On a Tuesday night in mid-July, Williamson walked into a McDonald’s in Spartanburg for a quick meal following a South Carolina Supreme workout that concluded with a determined TV reporter doing several takes of a segment in which he tossed Williamson alley-oop passes. A woman in the restaurant got Williamson’s attention to tell him that she had seen videos of him and asked for a picture. He trudged over to the soda fountain, only to be confronted by a man who implored him to attend North Carolina. After Williamson sat down with his 20-piece Chicken McNuggets box and large fries, the man returned with a surprising request. “That’s a Bible,” Williamson said of the object the man wanted autographed. “I don’t know how I feel about signing that.” He obliged.

Less than a day later Williamson was back in the gym with teammates, pumping out five pushups as punishment for a missed free throw. Soon he was sprinting, backpedaling and pivoting—palms up, shoulders square—while grinding through a defensive shuffling drill.
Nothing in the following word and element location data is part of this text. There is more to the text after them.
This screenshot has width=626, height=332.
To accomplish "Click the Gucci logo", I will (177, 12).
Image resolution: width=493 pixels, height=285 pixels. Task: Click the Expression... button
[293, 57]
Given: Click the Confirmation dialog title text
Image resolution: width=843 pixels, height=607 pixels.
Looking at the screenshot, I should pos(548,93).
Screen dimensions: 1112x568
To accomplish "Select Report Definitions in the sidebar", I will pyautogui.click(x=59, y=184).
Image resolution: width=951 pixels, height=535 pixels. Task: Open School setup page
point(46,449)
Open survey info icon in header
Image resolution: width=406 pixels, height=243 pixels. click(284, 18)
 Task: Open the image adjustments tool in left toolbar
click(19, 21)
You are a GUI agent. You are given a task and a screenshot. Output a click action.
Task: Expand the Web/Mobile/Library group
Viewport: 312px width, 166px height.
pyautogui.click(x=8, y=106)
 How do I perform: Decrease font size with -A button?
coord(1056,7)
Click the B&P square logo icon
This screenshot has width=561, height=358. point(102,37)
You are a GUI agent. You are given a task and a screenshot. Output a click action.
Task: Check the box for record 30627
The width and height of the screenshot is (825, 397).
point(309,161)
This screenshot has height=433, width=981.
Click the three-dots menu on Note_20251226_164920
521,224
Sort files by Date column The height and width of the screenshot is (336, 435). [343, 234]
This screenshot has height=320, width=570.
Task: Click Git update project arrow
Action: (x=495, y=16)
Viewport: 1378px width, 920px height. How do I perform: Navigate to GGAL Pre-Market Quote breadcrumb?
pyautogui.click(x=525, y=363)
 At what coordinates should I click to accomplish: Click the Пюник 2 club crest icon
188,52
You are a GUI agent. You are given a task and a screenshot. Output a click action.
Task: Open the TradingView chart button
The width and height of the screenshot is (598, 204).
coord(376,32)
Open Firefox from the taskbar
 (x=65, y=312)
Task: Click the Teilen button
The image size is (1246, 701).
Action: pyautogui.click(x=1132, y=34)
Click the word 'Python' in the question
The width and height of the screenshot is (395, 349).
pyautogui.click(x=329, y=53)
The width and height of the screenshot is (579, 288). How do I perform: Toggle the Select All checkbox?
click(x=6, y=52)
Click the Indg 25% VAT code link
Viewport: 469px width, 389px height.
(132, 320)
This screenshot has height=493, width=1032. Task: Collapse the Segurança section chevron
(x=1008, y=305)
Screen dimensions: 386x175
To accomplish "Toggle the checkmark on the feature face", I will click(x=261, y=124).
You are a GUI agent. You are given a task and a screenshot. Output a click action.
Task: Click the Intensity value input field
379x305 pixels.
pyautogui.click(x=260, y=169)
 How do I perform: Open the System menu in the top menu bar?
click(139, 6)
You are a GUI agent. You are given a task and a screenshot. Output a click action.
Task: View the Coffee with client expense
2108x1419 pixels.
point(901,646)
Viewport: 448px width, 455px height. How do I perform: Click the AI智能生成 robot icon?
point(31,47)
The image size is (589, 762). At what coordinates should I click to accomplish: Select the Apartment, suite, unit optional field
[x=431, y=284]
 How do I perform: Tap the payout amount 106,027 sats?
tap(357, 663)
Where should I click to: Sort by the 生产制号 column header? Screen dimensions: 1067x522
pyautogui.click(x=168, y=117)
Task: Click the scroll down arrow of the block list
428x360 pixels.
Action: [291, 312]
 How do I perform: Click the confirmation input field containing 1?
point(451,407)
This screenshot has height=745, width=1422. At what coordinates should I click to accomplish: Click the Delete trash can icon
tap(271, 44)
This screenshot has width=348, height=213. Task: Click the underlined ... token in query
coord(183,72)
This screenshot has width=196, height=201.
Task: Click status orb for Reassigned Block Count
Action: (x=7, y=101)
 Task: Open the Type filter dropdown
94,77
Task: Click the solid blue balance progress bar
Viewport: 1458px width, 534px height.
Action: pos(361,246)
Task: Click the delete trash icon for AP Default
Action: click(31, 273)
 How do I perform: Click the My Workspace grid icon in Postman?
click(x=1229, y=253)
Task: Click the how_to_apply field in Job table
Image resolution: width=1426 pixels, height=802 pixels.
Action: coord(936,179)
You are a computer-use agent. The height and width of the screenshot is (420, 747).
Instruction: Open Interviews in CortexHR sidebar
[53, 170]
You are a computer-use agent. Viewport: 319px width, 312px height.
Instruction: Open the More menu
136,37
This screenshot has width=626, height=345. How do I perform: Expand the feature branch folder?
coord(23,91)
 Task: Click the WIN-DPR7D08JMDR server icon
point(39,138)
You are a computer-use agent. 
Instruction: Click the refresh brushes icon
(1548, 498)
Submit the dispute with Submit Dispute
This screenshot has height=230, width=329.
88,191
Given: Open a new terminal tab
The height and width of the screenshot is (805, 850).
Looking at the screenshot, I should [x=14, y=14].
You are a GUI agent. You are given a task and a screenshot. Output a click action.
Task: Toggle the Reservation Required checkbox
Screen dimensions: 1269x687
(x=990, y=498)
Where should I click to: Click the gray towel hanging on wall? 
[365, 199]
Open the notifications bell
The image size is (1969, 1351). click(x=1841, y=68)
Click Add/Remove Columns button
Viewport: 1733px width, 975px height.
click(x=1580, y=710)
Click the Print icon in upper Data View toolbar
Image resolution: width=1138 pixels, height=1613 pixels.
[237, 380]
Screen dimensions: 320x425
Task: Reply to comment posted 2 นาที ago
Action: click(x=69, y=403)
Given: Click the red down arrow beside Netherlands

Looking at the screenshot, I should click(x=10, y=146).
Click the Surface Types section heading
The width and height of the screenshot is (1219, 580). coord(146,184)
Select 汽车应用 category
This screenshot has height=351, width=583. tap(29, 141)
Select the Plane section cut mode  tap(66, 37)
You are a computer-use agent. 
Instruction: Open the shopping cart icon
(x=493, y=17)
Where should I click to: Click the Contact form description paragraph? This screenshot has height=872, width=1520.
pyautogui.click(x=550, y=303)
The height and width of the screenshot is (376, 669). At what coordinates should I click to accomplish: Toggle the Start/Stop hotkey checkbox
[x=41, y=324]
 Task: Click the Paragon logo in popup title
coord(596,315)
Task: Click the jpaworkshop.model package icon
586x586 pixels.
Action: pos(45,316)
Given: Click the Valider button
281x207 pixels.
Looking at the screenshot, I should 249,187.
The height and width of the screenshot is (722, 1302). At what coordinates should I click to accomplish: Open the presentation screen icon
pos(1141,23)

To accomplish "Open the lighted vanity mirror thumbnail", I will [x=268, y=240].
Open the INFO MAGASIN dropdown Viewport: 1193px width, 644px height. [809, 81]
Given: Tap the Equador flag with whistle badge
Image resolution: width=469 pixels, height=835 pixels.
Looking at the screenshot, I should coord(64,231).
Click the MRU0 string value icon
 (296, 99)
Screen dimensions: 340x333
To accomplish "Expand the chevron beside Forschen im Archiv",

Anderson looked on, barking words of encouragement. “Good work, Z!” The squeaking sneakers, rim clanks and loud echoes provided a familiar sound track, but something felt off. There was a sense of calm that eludes Williamson in most public settings.

The workout took place at Spartanburg Day’s Stone Family Court, the same hardwood where, next winter, hundreds of Zion devotees will hoist their smartphones in unison. They won’t want to miss a moment of action before recording his dunks and posting them on the Internet.